Default show equity exercise window: This will indicate to the candidate whether or not they'll be able to exercise their options prior to vesting them (see example image below). When this toggle is enabled, the following field becomes available:
Default equity exercise window help text: This will indicate to the candidate whether or not they'll be able to exercise their options prior to vesting them. Fill in this field, as needed.
Vesting Schedule Anatomy
Name | The unique name you’d like to assign to your custom vesting schedule, so it's easy to choose it as an option when creating Offer Letters. |
Vesting Length | The amount of time you’d like your equity to vest over (e.g., 4 years). |
Unit | The unit of time you’d like the equity to vest over: Year, Month, or Days. |
Cliff Length | The amount of time you’d like the first portion of your equity to vest over (e.g., 1 year). |
Cliff Unit | The unit of time you’d like the equity to vest over: Year, Month, or Days. |
Year 1-5 Frequency | How often you’d like the equity to vest over the five year period (e.g., every month).

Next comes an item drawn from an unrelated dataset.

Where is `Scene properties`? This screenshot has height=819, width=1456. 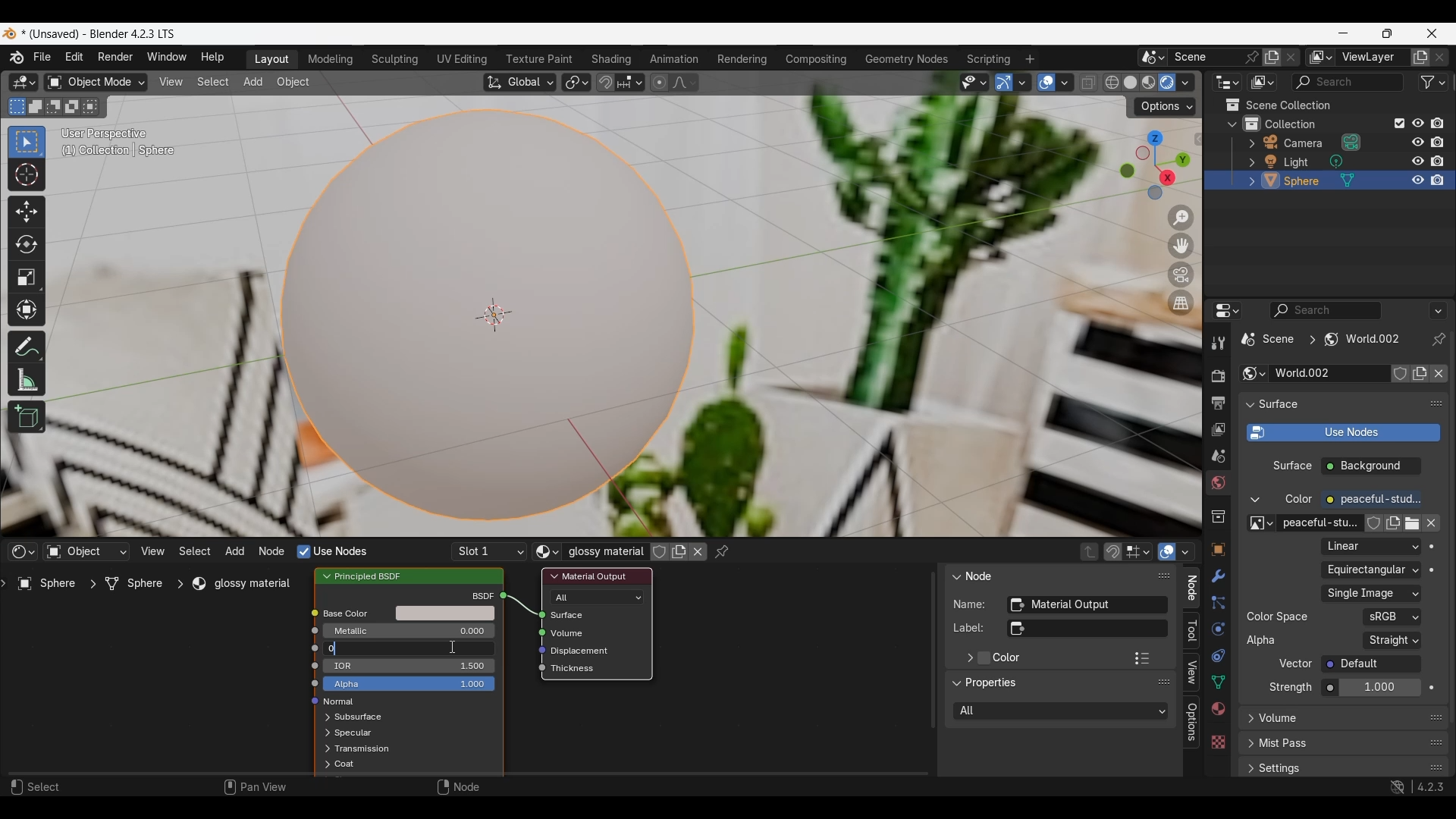
Scene properties is located at coordinates (1217, 456).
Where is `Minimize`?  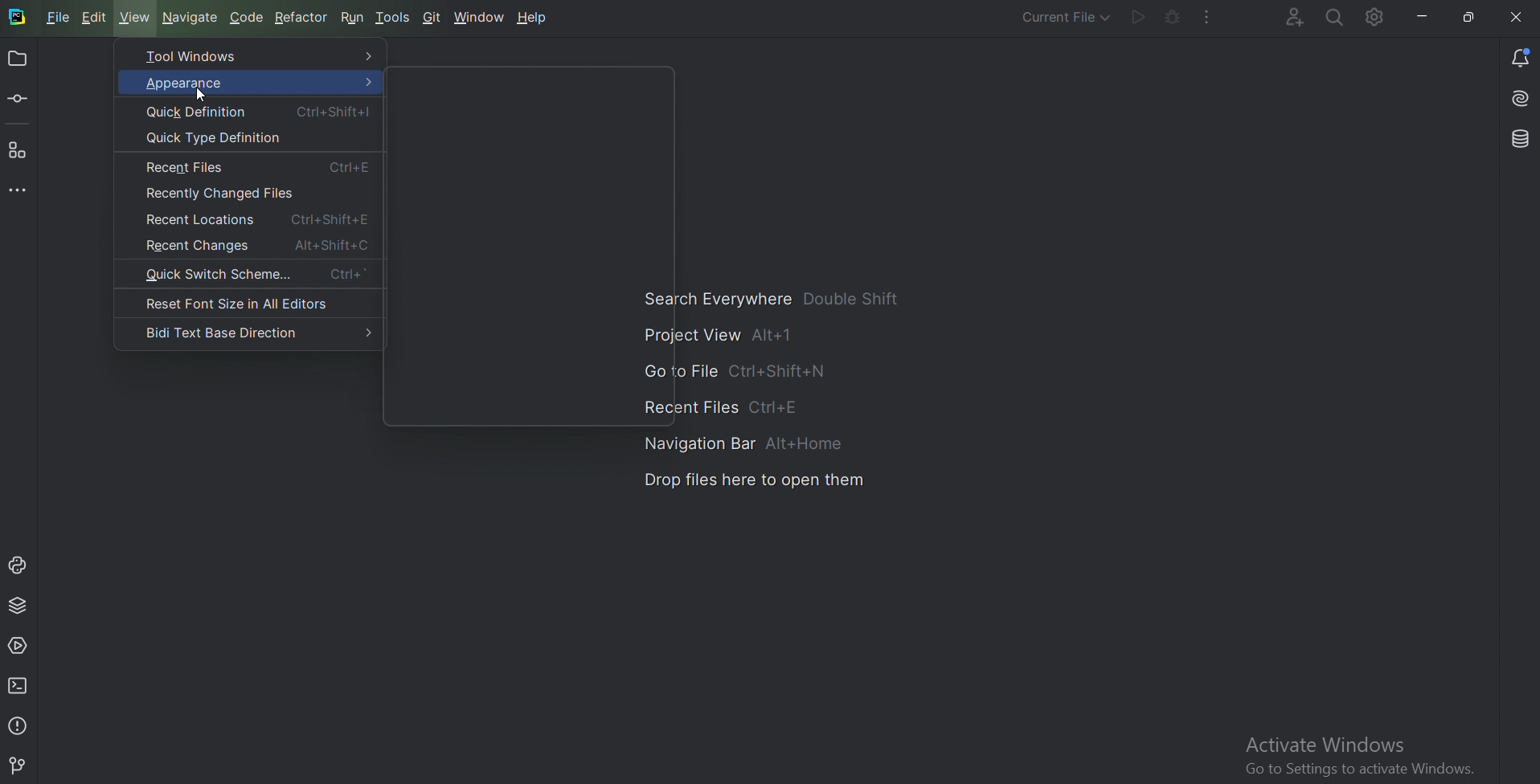
Minimize is located at coordinates (1424, 16).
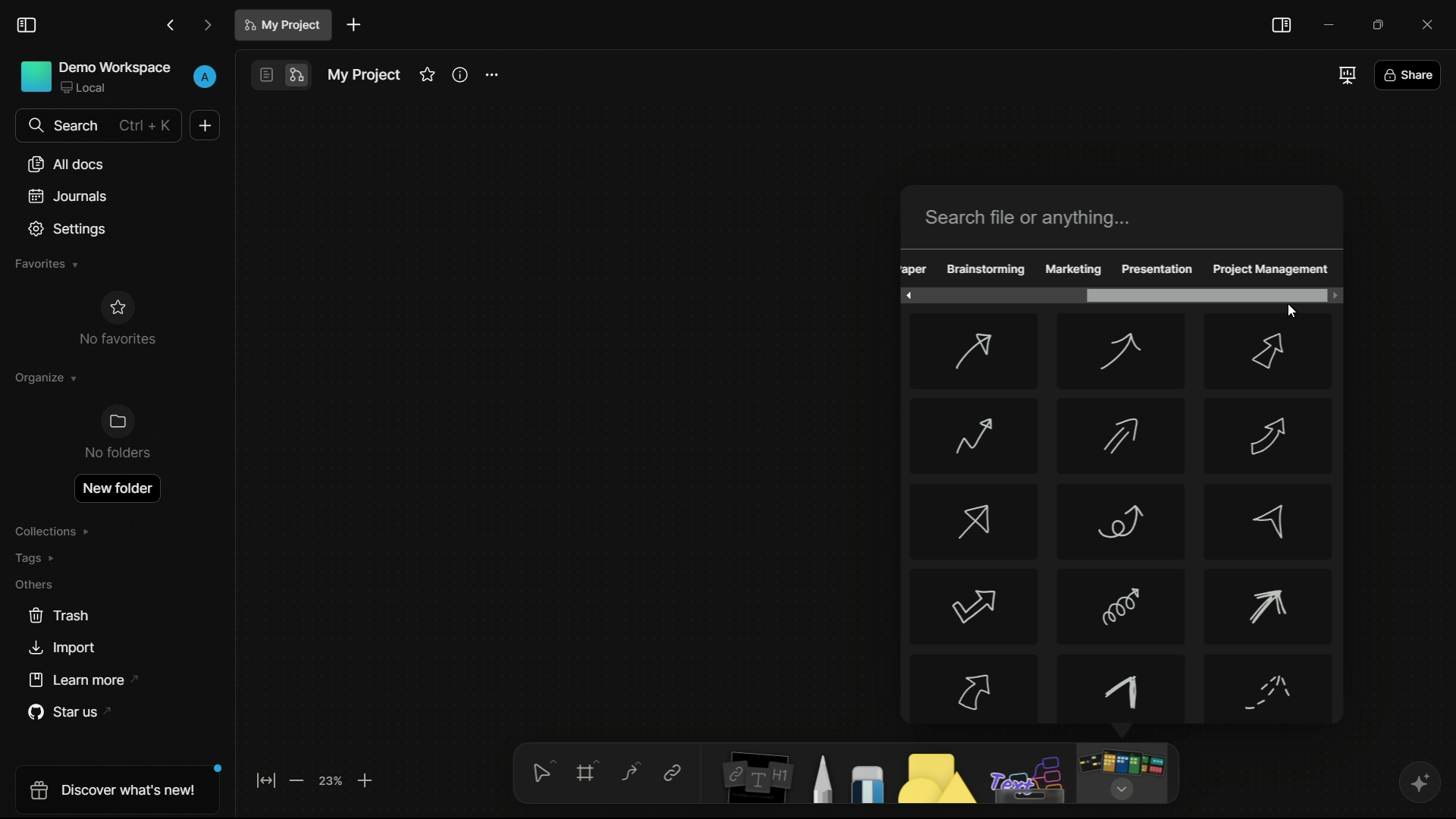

Note: While all five years are required, you’re able to enter ‘0' for years you don’t want the equity to vest. |
Year 1-5 Percentage | The percentage of the overall equity you want to vest throughout the years. |
Fixed Day | The exact date that the first tranche of the equity vests (this field is optional). This is only for vesting schedules where the candidate doesn’t start vesting on their start date. |
Fixed First Month | The exact month that the first tranche of the equity vests (this field is optional). This is only for vesting schedules where the candidate doesn't start vesting on their start month. |
Note: You're now all set to start including equity in your offers! When you create offers, all you'll need to do is enter the number of shares, type of equity, and vesting schedule, and the remaining settings will be pre-populated based on the template applied. Some settings can also be controlled on an offer by offer basis, such as Vesting schedule, enabling/disabling the Show equity exercise window toggle, Exercise window, exercise window help text, enabling/disabling the Early exercisable on/off toggle, enabling/disabling the Equity performance scenarios toggle, enabling/disabling the Equity calculator toggle, Share minimum and maximum multipliers, and calculator text.